Exercise details: Please output every line below verbatim, leaving out the pictures.

(Source records)
--- BEGIN ---
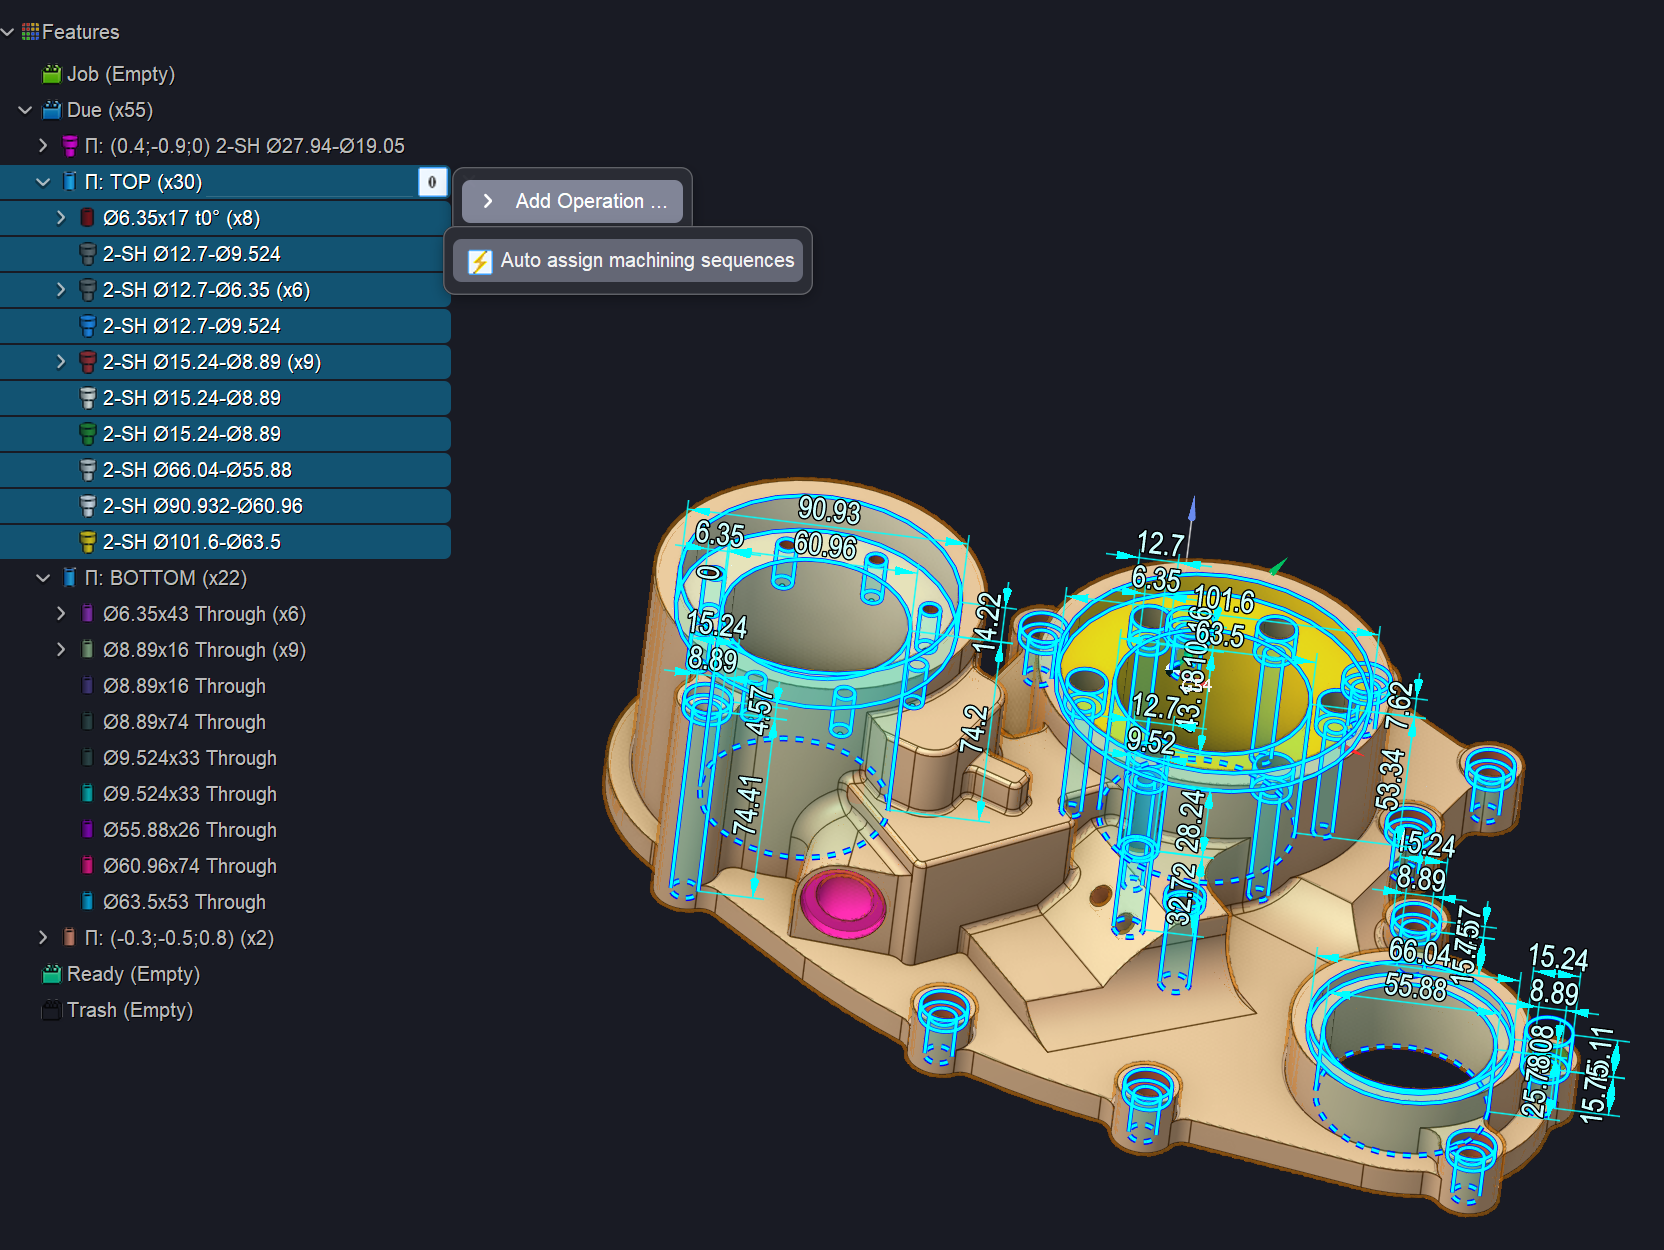Click the magenta hole on the 3D model
This screenshot has width=1664, height=1250.
(843, 900)
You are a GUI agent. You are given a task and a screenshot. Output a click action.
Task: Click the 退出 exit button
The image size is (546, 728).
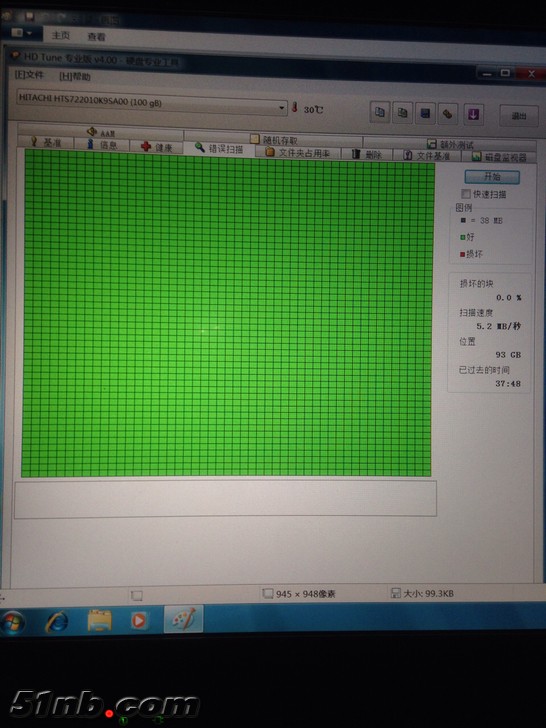(519, 116)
--- END ---
Answer to this exercise:
Click the magenta hole on the 3D model
This screenshot has width=1664, height=1250.
(843, 900)
You are a GUI agent. You are given a task and a screenshot. Output a click action.
Task: Click the 退出 exit button
The image size is (546, 728).
(519, 116)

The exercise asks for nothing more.